New Internationalist

Living (and lying for) the American Dream

Jose Antonio Vargas was 12 years old when his mother packed him off to the United States.

The Pulitzer Prize-winning journalist wrote in a gripping confession for The New York Times about the day his mother woke him up and put him in a cab to the airport. She handed him a jacket to protect him from the cold weather, and sent him out of the Phillippines to get the chance of a better life.

It was the start of his journey as an undocumented immigrant, marked by anxiety and backed by an intricate web of lies.

Vargas outed himself as 'illegal' last week. There is no news yet as to how US authorities will treat his case. The possibilities are countless – he may be put in jail, deported or given a rare amnesty by the Obama administration.

Reading his story reminded me how bad the situation has become.

Back here at home, at the Philippines’ main airport, throngs of Filipinos continue to send off their loved ones to different corners of the world every day. Some use fake passports while others bribe immigration officials to get past the control gates. Most still do it legally, but the number of people who resort to illegal means to work overseas still runs into the millions.

Some stories are worse than Vargas'. But their lives are as difficult and painful. I remember one incident back in my high school years, many moons ago. A classmate’s sister had died in a car accident.

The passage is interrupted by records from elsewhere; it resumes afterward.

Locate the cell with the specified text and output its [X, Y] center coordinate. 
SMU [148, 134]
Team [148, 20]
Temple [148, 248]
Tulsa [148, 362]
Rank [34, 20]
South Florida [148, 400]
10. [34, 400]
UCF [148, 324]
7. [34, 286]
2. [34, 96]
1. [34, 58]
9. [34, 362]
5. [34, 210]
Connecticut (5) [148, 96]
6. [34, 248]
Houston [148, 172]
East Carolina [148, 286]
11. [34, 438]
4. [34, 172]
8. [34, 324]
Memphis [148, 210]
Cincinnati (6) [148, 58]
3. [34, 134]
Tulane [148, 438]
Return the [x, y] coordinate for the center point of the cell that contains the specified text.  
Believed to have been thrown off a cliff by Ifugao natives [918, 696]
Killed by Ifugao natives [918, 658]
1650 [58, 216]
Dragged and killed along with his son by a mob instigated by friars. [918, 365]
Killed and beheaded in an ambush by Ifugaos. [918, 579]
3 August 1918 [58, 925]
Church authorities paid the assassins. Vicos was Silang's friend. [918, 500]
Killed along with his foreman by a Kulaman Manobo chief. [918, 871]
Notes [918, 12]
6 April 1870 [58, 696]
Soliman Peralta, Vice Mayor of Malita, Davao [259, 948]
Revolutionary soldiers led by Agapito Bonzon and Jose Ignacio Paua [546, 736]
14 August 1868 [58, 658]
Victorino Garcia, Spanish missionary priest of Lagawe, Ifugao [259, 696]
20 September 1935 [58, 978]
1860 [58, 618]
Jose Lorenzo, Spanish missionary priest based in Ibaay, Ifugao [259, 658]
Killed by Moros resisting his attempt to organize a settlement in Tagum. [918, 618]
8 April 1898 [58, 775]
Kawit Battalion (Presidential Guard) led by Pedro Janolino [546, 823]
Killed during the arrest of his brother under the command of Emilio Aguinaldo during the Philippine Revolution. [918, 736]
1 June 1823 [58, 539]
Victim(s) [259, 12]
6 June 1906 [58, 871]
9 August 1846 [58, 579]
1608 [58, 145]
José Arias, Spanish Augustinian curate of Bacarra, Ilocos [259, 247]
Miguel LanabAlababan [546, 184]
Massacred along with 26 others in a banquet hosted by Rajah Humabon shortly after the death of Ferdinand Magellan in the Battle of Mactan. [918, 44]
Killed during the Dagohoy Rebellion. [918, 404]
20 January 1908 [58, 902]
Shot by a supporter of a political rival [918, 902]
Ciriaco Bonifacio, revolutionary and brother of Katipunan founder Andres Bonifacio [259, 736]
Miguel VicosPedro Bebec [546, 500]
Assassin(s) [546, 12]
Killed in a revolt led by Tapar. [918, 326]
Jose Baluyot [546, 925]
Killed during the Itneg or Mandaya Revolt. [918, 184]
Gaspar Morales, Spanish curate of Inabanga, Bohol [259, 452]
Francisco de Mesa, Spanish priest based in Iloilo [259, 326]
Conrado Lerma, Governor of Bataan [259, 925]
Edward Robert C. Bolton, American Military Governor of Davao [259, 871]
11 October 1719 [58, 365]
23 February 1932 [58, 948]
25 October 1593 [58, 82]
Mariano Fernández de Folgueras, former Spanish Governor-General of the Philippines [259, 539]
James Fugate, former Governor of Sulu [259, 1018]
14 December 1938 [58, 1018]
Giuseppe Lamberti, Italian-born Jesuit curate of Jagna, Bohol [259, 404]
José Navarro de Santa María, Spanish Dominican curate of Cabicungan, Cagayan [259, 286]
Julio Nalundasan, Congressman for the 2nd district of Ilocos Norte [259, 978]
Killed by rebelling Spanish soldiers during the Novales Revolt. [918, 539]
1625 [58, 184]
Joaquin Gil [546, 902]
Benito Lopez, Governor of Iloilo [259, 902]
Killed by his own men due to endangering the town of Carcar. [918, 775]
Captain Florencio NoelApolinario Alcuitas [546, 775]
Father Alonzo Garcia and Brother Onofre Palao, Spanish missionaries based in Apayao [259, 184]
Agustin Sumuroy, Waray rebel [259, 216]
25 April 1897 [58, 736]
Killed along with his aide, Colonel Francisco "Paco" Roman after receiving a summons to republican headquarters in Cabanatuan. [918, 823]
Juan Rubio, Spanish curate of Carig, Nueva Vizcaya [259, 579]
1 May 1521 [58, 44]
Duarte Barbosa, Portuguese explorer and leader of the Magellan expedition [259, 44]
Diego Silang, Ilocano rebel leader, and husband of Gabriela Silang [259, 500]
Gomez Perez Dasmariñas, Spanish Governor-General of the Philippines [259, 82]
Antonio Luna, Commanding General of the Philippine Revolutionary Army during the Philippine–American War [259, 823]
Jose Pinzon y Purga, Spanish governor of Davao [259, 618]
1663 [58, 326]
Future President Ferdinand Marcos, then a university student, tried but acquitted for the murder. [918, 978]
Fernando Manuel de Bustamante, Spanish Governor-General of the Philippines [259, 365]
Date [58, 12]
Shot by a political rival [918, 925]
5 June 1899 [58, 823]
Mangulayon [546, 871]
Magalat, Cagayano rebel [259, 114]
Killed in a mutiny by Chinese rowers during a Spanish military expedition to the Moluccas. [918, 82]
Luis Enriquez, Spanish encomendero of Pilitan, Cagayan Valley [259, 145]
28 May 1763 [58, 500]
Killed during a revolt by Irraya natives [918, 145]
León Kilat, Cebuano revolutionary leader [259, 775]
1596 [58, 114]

Her morbid death was made more tragic by the fact that her mother could not make it to the funeral because she was toiling on American shores as an illegal immigrant. There was no way she could come home because she did not have the right papers. So she couldn't pay her last respects to her eldest child, or send her daughter to her final resting place.

Another story is that of a close friend who went to the United States in search of a better life for himself and his daughter. A famous actor over here, he opted instead to live an illegal immigrant’s life, going from one job to another. He worked as a carer, a truck driver and a domestic help.

At night, he would drink gin to drown out the pain of his reduced circumstances.

This is the reality of Filipinos seeking better opportunities to feed their families. At home, they’re called heroes by the same government whose inefficiency has forced them to leave their loved ones in the first place.

They are heroes indeed for a government whose actions are far from heroic.